Sounds like you tried these things, and it worked for you. Congrats, you have a spouse that treats you like a human being! Mine doesnt. Im a mop, a server, a therapist, a sponge, whatever object benefits him in a given moment. Funny how your video ends at setting boundaries but you hardly expound. 😂
amen
This is ridiculous! This might apply for some,but I don’t think it’s fair to put more on the person who’s already carrying the weight of the relationship and marriage,sometimes the only way is divorce and no one should feel guilty about drawing the line. If you’ve tried everything, leave and live your best life ❤
It really sucks that in a time of need, this is the video that came up first, with its unrealistic “solutions.”
Don’t get me wrong, I wish they worked, but at this point, it’s a “been there, done that” situation.
I’m with you.
My husband only agreed to get into marriage counseling after I signed a lease on an apartment.
It took that for him to realize how serious I was.
And in that marriage counseling, the therapist told me that I needed to communicate my needs better.
And I got so angry, I’ve been with this man for over 20 years… You don’t think that I have communicated in 50 different ways to try to get him to help?
So I just closed my eyes and said it doesn’t matter what I say, I cannot get this man to care about me, this house or this relationship. She had nothing to say to that. Nothing at all. That would have been a place to move forward from, but I was ignored.
And he just nodded his head and agreed, that I just wasn’t laying out what I needed well enough.
It’s irritating to find these videos that tell the wife that she needs to be softer and sweeter and give us these specific blueprints on how to address and approach our husbands.
It’s like they are relieved of any responsibility in this toxic environment and it is condescending and just makes me angrier.
It’s like they don’t believe our experience, they don’t believe that our frustration matters.
The best way is to leave. It won't change and you will stress yourself out
My husband retired two years ago. He’s constantly on his mobile, doing Suduko or his VR. He seldom works in the garden or does stuff in the house. All the housework is on me. Rubbish bin included. I’m struggling health wise yet he does nothing to help with the house chores.
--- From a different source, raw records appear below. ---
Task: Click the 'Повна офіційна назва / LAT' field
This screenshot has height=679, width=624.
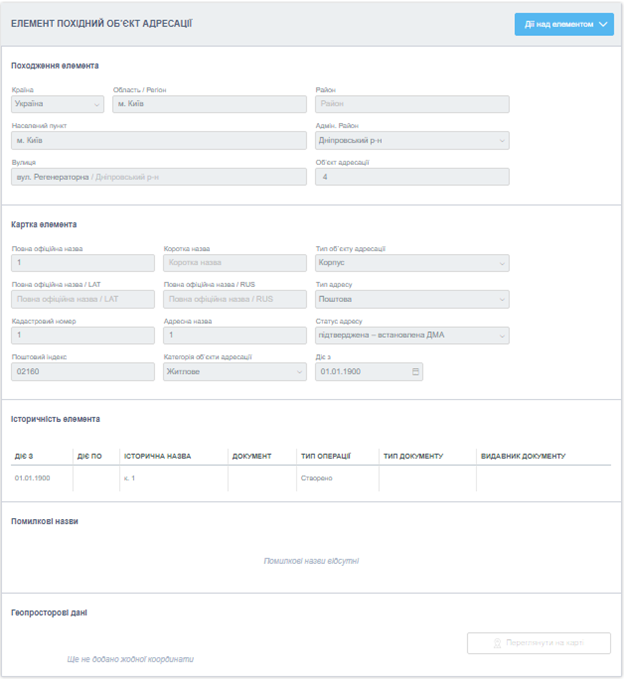Action: [x=83, y=300]
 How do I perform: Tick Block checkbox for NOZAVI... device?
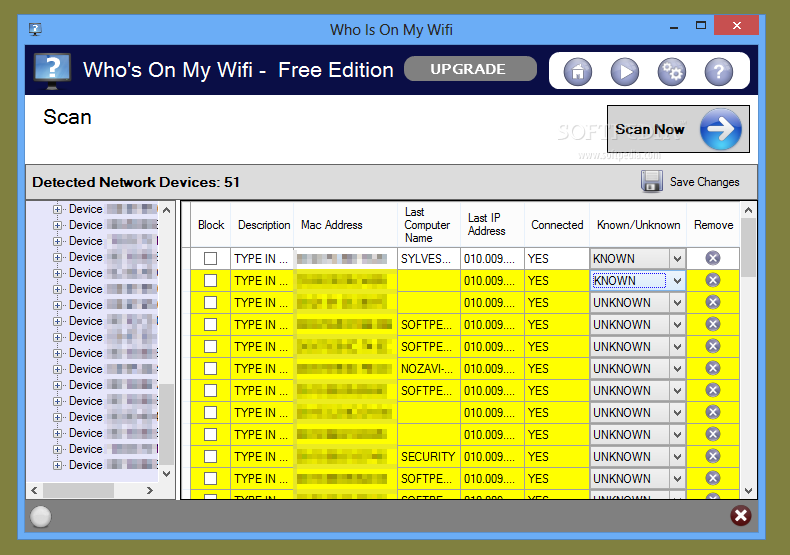(x=210, y=368)
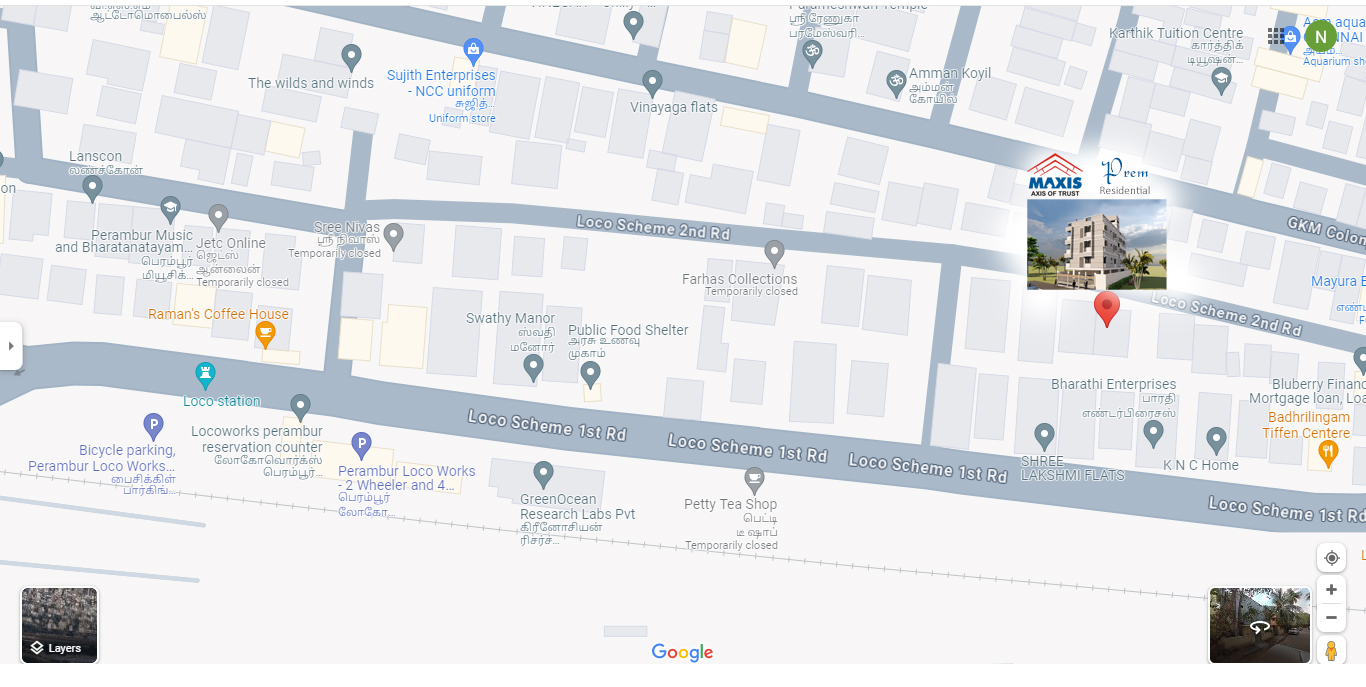The height and width of the screenshot is (687, 1366).
Task: Select the Badhrilingam Tiffen Centre restaurant marker
Action: 1328,454
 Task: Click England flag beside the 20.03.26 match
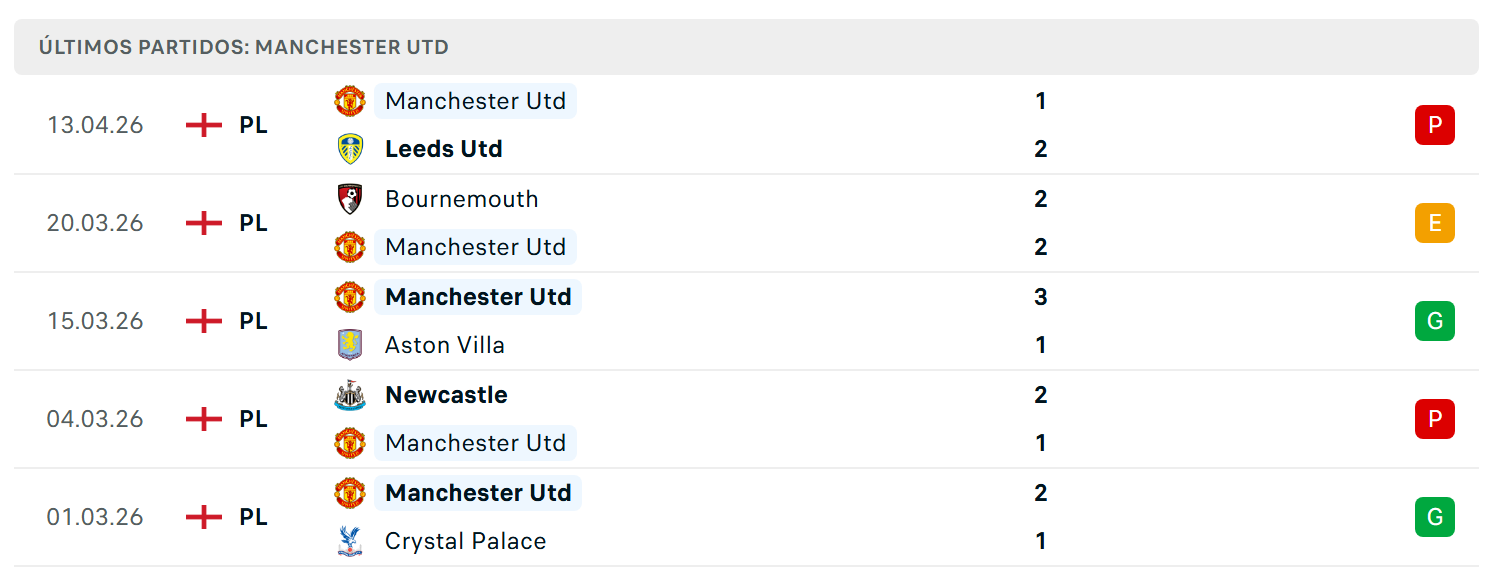204,223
He’s also always looking for the next trip with his mates. I refuse to go with him. He bores me to tears.
leave him girl
@@lilmamagc so wish I could. My poor health won’t allow it. He knows that hence does what he wants. Horrible 😞
What do you guys think about: I ask my husband if he could please help me to clean the car that means to take the car to be cleaned by someone else. He said I didn’t do all the dirt inside and I don’t speak the language to take the car to be washed. I was absolutely shocked almost have a heart attack. I washed the car myself. I do all the chores at home because he “has” his own timing. I try to understand the “other” but my body is super tired. I think even a psychiatrist would lose his mind. I didn’t know this was a pattern. So frustrating.
Divorce
Good points. However, it only addresses how a wife can help her husband become motivated and help with some shared responsibilities. It would be beneficial to give perspective on both sides and to share how a husband contribution using his own efforts, taking initiative, etc could alleviate a wife’s anxiety and stress. Wives are depressed and frustrated too. A more realistic approach would have been better.
My spouse leaves everything out, laundry on floor rubbish left everywhere, plates left out , food left out, condiments left out. Shopping he buys is left out. What do i do? If i dont put his stuff away he makes it out to be my fault?
I am on the same boat too. Depending on both of your, I am afraid this attitude is very hard to change. I have wasted my 30s hoping there will be change, I do not think it will change.
If all husband is like your husband who analyze what bothers him all problem in marriage can be solve but my husband is not he was addicted to mobiles games and like to procrastinate i thought before i know him it was only his past time but even we are family and have a child his addiction to mobile games never cease😢 and its very hard for me to ask help from him doing household chores he never like doing it.😞
It won't help, this kind of suggestion. No matter how you're polite, patient, and sacrifice more, the guys are selfish and poor.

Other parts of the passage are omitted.